NEW YORK (Reuters Health) - High school students with a history of a sports injury are almost twice as likely to be re-injured than their peers who haven't been hurt before, a new study shows.
The findings underscore the importance of helping young athletes get the care and rehabilitation they need after an injury, and making sure they don't return to play too early, Dr. Sarah B. Knowles of the Palo Alto Foundation Medical Research Institute in California told Reuters Health.
"You have issues like wanting to return to play, competition for starting positions, external and internal pressure to return to the support as soon as possible," she noted in an interview.

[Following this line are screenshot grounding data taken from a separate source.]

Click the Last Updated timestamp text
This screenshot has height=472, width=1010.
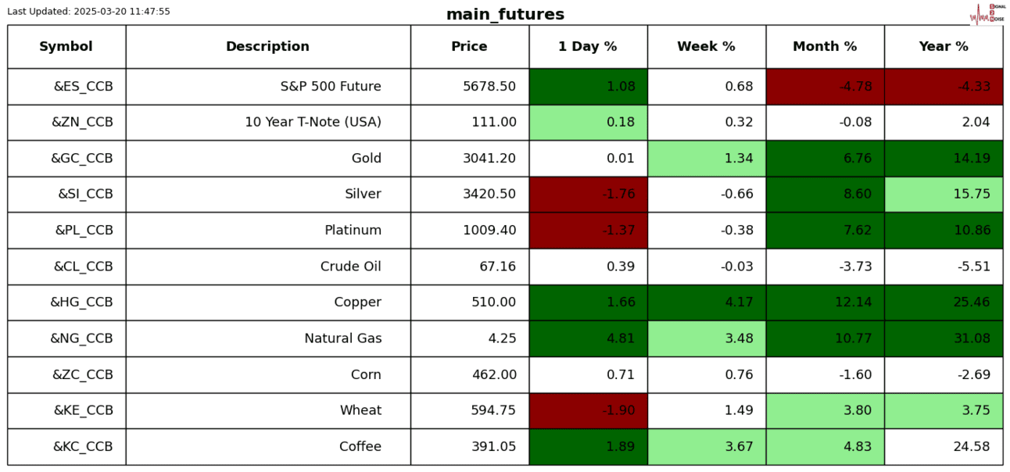coord(88,12)
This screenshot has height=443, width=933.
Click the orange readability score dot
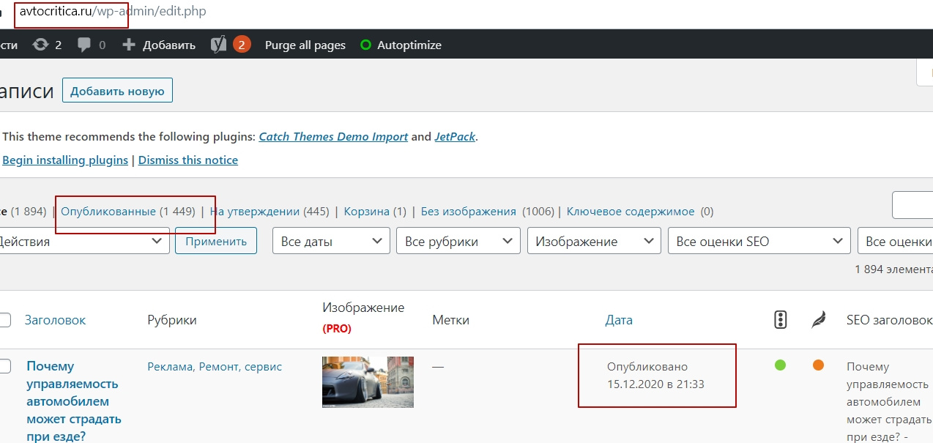point(818,365)
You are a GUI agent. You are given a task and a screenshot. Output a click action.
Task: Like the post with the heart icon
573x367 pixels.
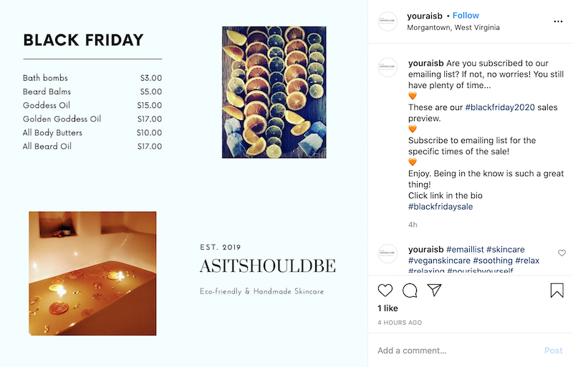click(x=385, y=290)
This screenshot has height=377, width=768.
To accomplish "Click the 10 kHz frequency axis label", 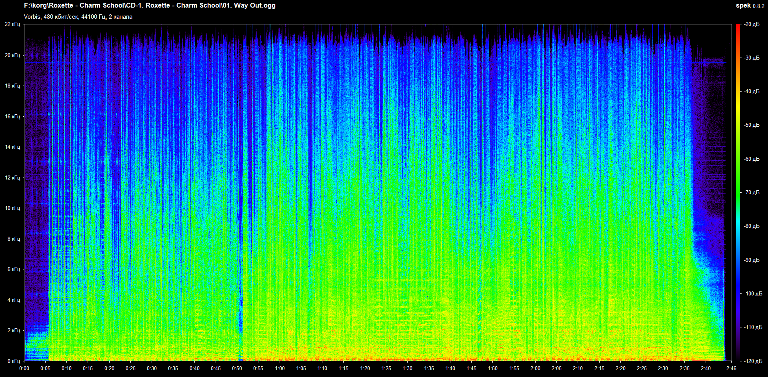I will click(x=12, y=208).
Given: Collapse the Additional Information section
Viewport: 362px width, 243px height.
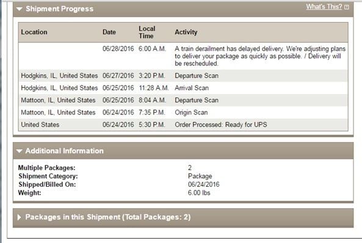Looking at the screenshot, I should pyautogui.click(x=20, y=151).
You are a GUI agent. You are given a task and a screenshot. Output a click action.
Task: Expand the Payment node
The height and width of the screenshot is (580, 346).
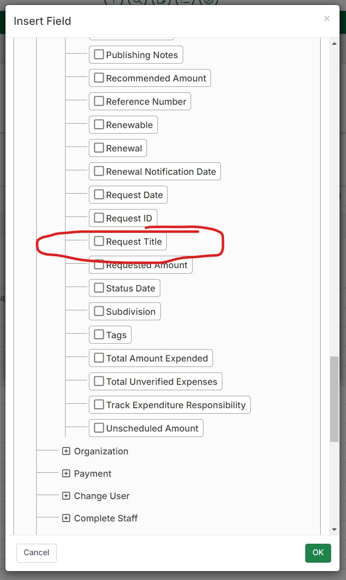point(66,474)
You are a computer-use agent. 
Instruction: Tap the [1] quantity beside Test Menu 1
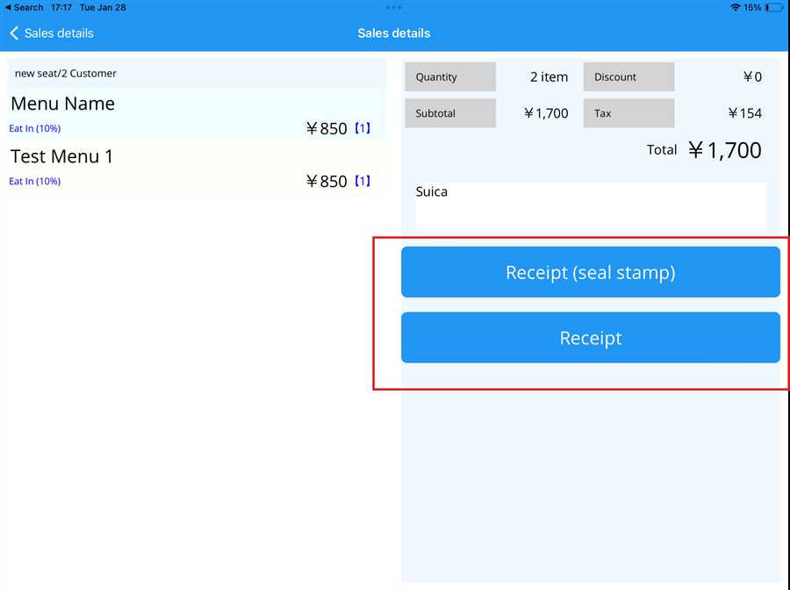[x=363, y=182]
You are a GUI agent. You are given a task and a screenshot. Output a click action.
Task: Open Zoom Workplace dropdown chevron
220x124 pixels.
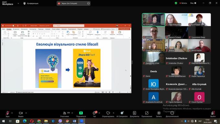pyautogui.click(x=18, y=3)

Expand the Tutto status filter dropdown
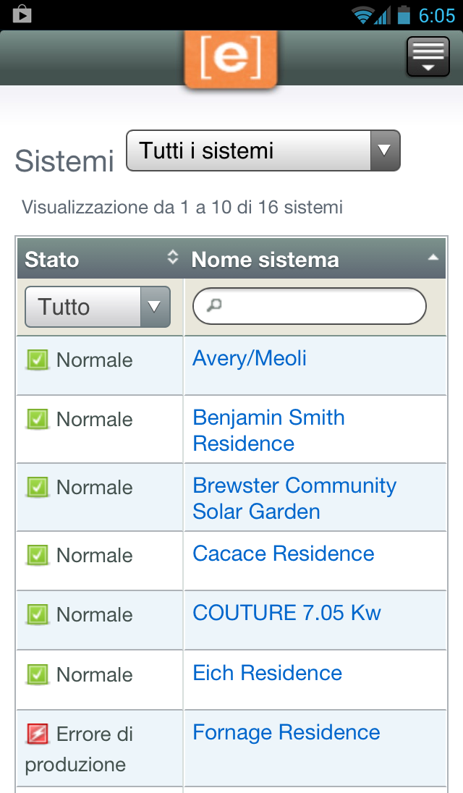click(x=98, y=307)
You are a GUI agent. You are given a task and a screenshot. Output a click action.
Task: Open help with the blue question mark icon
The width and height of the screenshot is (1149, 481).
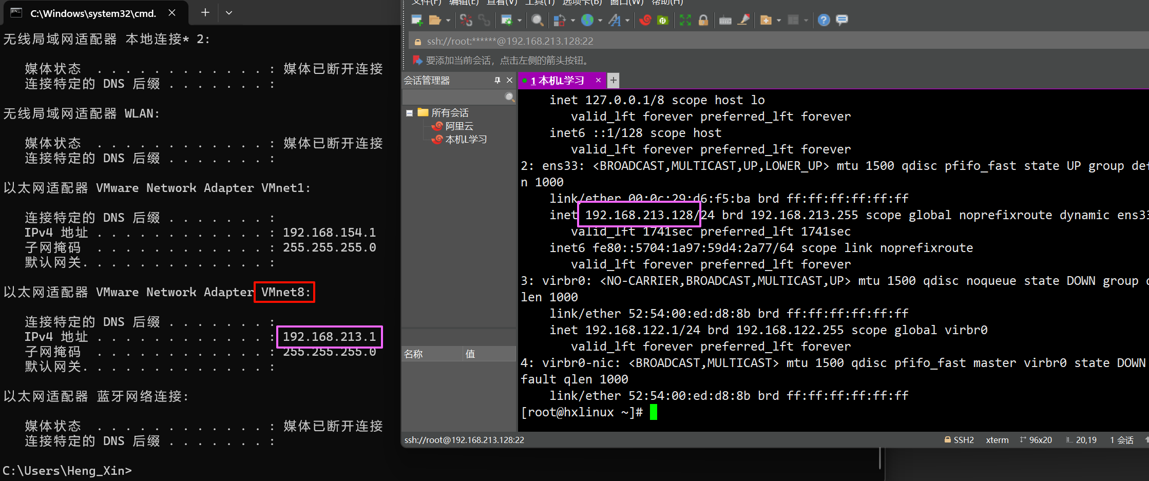[x=824, y=20]
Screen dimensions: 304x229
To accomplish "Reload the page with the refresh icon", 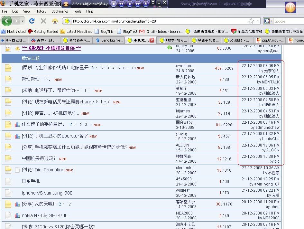I will (32, 21).
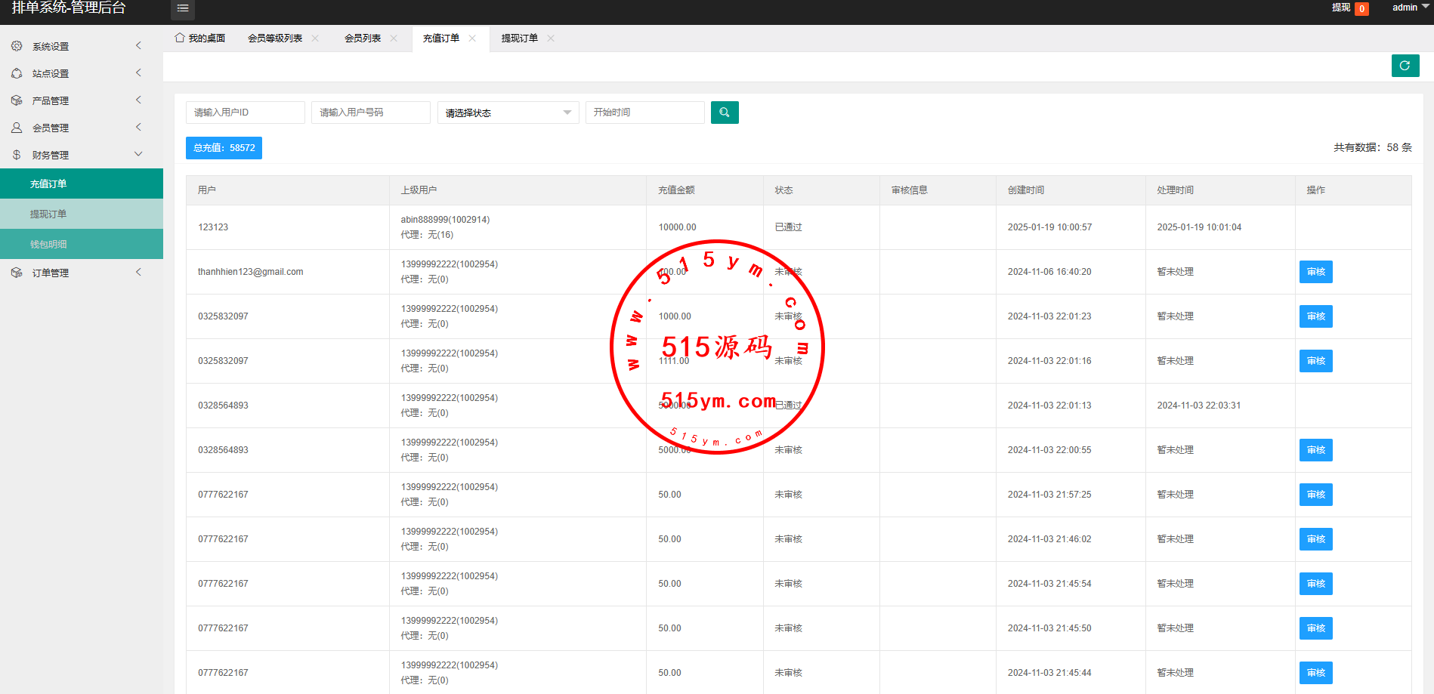Switch to the 会员列表 tab
Image resolution: width=1434 pixels, height=694 pixels.
click(x=363, y=39)
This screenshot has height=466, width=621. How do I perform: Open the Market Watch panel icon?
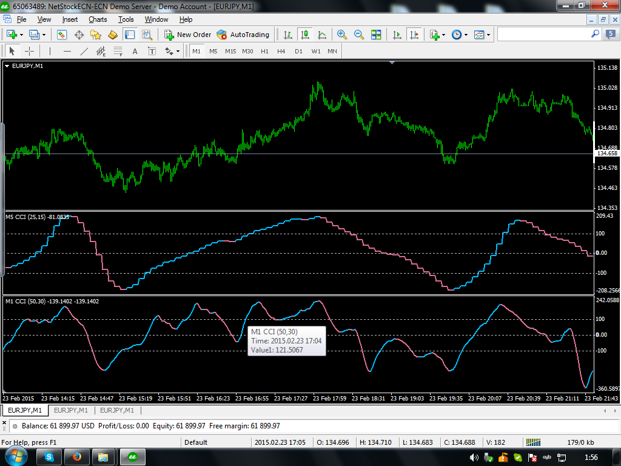[62, 35]
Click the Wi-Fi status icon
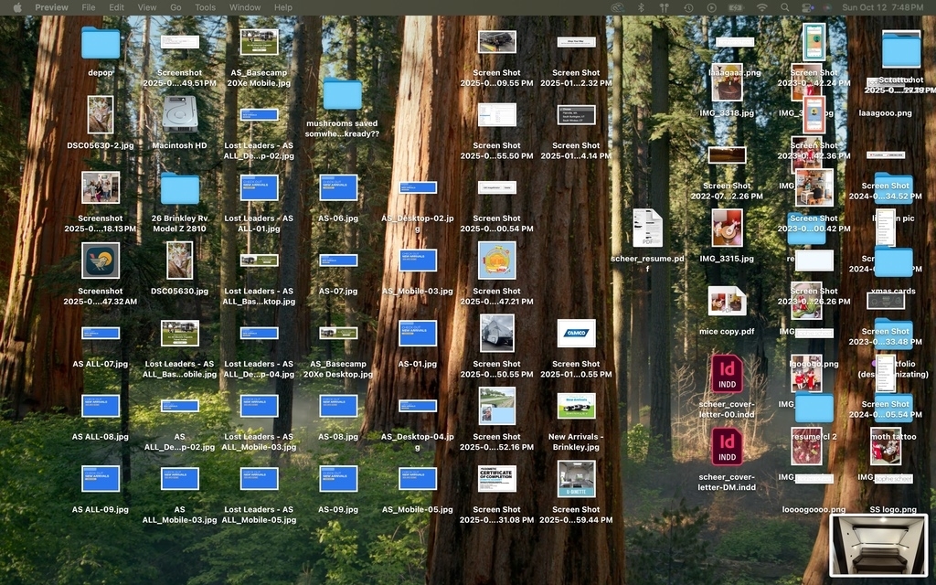The image size is (936, 585). (x=761, y=7)
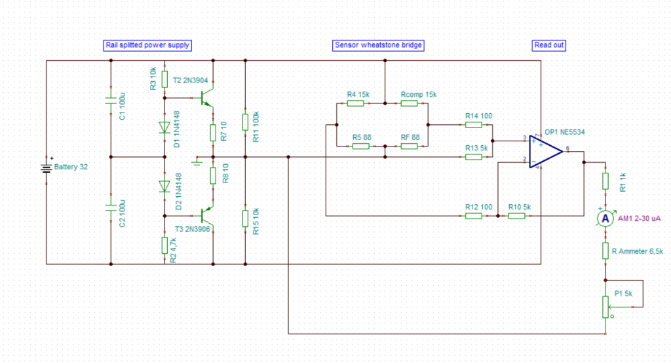
Task: Click the "Rail splitted power supply" label
Action: (147, 45)
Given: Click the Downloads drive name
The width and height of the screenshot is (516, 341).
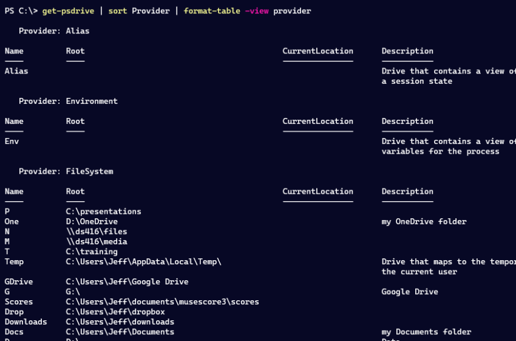Looking at the screenshot, I should pyautogui.click(x=26, y=322).
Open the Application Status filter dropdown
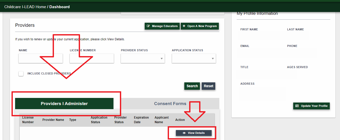 tap(194, 58)
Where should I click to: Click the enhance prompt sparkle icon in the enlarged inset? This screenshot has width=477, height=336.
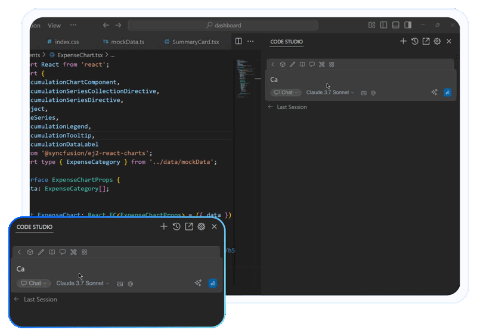click(x=198, y=284)
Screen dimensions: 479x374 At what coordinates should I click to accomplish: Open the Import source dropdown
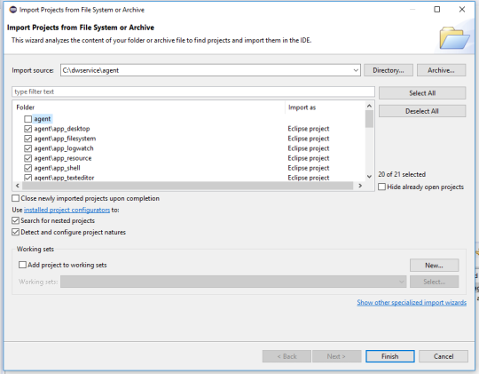click(x=356, y=70)
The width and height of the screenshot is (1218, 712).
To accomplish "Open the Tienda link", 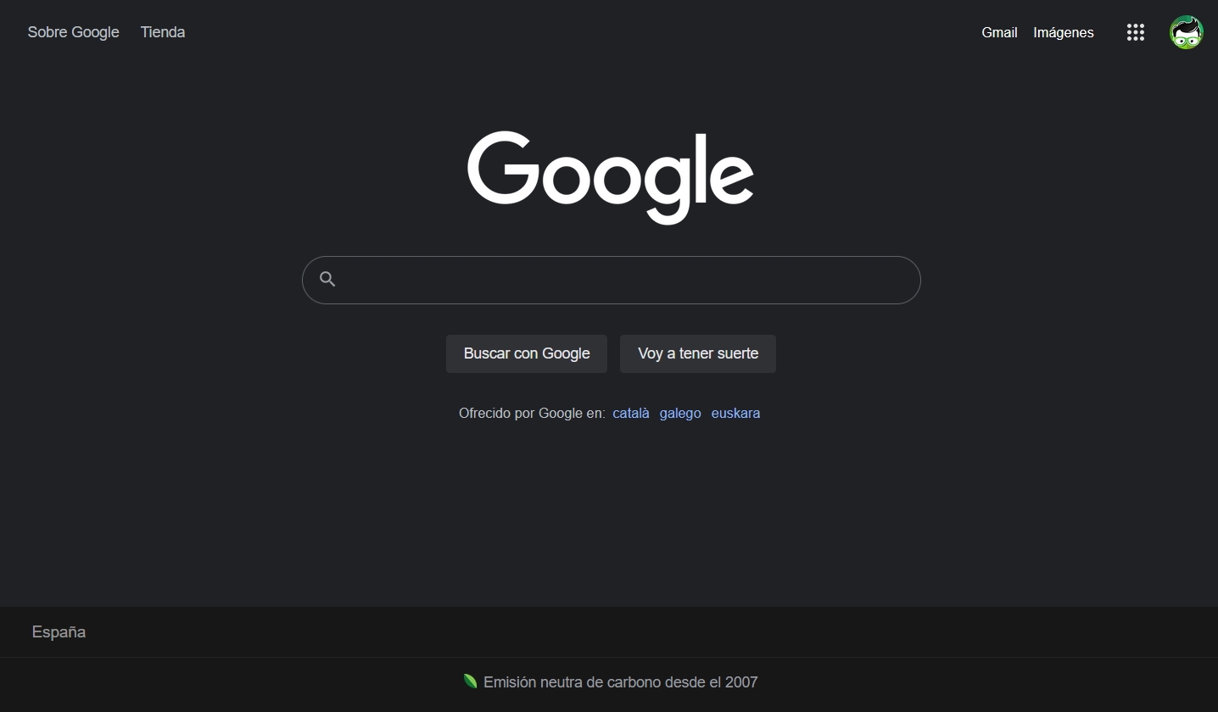I will point(163,32).
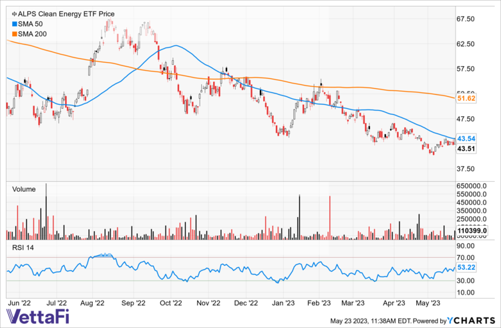Click the blue 53.22 RSI value tag

[465, 267]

More than half of all high school students now participate in interscholastic athletics, Knowles and her team note in the American Journal of Epidemiology. To investigate risk factors for injuries, they analyzed data from 100 North Carolina public high schools for 12 sports over a 3-year period, during which time more than 2,500 out of 15,000 high-school varsity athletes were injured.
Athletes who suffered a past injury had an about double the risk of having a repeat injury compared with athletes who have never been injured, they found, with the part of the body injured in the past at greatest risk of being injured again. Boys were about one third more likely to be injured than girls, and football was the sport with the highest rate of injuries.
Knowles said she and her colleagues were "very surprised" by how common repeat injuries were. "These are pretty young kids," she said. "This isn't sort of an older population where they've had a lot of time to be injured."
The study shows how important it is for high schools to have a certified athletic trainer on hand to treat injuries immediately, work with athletes on rehabilitation, and follow-up with them later on, Knowles said. Less than half of U.S. high schools have a trainer on staff, she noted.
She and her colleagues conclude: "The influence of prior injury suggests that proper rehabilitation and primary prevention of the initial injury are important strategies for injury control."